Das Verhältnis mit dem Dalai Lama zu verbessern sei eine innere Angelegenheit Chinas, in die sich das Ausland nicht einmischen sollte. Dies hat der stellvertretende Leiter der Abteilung für Einheitsfront beim ZK der Kommunistischen Partei Chinas, Zhu Weiqun, am Dientag in Beijing gesagt. Sollte der Dalai Lama auf die Forderung nach einer Unabhängigkeit Tibets verzichten, so werde die chinesische Regierung weiter mit ihm verhandeln, so Zhu Weiqun auf einer Pressekonferenz über die Gespräche zwischen dem Vertreter des Dalai Lama, Lodi Gyari, und der chinesischen Regierung.

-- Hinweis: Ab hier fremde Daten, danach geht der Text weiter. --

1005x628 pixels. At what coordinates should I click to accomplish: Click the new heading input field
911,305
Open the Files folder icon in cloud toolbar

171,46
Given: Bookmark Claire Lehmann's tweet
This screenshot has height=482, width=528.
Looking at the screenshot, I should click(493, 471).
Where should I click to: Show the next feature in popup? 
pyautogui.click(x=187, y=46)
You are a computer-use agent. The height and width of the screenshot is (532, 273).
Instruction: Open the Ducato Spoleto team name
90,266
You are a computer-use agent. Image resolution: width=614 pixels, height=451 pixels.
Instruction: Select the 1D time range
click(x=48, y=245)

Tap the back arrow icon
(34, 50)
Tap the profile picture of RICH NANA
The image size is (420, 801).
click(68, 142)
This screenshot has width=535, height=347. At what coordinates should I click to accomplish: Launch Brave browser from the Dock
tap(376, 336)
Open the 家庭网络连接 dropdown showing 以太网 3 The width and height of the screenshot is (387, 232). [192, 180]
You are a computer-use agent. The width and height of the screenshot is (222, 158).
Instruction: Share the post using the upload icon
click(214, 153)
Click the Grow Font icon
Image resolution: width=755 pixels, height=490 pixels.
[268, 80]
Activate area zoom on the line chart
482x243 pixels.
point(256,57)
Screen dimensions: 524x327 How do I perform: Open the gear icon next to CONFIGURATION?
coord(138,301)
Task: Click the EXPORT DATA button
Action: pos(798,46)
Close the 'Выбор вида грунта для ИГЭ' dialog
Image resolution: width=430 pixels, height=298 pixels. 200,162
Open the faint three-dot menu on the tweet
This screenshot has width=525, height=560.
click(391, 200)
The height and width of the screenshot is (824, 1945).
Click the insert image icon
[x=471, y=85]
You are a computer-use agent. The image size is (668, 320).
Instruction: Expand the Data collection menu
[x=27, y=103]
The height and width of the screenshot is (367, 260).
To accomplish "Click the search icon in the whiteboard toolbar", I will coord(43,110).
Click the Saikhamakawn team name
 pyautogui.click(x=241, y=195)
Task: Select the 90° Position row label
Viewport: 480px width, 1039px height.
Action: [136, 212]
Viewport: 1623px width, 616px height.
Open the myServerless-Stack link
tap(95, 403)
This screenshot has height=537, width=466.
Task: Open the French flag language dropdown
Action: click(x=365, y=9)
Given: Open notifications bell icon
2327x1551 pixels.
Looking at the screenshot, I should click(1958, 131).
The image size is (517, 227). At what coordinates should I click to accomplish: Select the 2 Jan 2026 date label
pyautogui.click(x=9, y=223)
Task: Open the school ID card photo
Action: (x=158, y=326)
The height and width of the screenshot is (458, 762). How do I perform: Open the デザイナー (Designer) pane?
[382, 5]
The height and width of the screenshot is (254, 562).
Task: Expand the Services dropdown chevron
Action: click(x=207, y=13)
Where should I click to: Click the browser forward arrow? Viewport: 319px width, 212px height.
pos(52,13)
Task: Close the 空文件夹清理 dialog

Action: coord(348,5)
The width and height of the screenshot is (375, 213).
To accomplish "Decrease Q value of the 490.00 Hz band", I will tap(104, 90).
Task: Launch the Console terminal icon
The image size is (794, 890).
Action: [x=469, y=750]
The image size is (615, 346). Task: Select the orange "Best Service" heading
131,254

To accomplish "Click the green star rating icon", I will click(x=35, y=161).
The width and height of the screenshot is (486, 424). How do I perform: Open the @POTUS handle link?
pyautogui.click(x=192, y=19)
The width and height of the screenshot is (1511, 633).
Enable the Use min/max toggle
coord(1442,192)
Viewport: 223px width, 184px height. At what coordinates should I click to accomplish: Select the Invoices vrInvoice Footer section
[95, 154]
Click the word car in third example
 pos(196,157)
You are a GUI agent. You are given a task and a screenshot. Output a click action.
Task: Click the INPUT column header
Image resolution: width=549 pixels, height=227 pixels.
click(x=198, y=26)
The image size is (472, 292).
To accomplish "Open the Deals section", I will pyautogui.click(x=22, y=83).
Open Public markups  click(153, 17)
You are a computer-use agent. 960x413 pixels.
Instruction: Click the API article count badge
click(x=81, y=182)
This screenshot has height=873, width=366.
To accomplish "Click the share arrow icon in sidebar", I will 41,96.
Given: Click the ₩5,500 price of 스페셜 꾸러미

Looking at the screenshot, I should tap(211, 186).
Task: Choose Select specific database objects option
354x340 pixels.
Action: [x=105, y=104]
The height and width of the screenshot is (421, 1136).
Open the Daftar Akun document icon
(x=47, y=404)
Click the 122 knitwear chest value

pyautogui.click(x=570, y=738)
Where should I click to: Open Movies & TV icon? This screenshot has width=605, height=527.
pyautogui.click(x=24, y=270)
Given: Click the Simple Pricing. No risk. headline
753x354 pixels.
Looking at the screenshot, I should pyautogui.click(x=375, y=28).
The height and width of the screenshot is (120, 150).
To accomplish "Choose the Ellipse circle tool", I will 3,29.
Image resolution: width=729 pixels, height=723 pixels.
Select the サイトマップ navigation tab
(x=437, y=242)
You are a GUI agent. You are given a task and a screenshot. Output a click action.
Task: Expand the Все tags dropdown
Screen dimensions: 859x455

Die letzte Verhandlungsrunde fand zuvor im November 2008 statt. Der Abstand der Gespräche war der bisher größte seit der Wiederaufnahme der Verhandlungen im Jahr 2002. Grund dafür war die Äußerung des Dalai Lama, künftig nicht mehr mit Vertretern der chinesischen Zentralregierung sprechen zu wollen. Die Wiederaufnahme der Verhandlungen zeigt somit die unveränderte Bereitschaft der chinesischen Regierung, dieses Thema aufrichtig und stetig zu behandeln.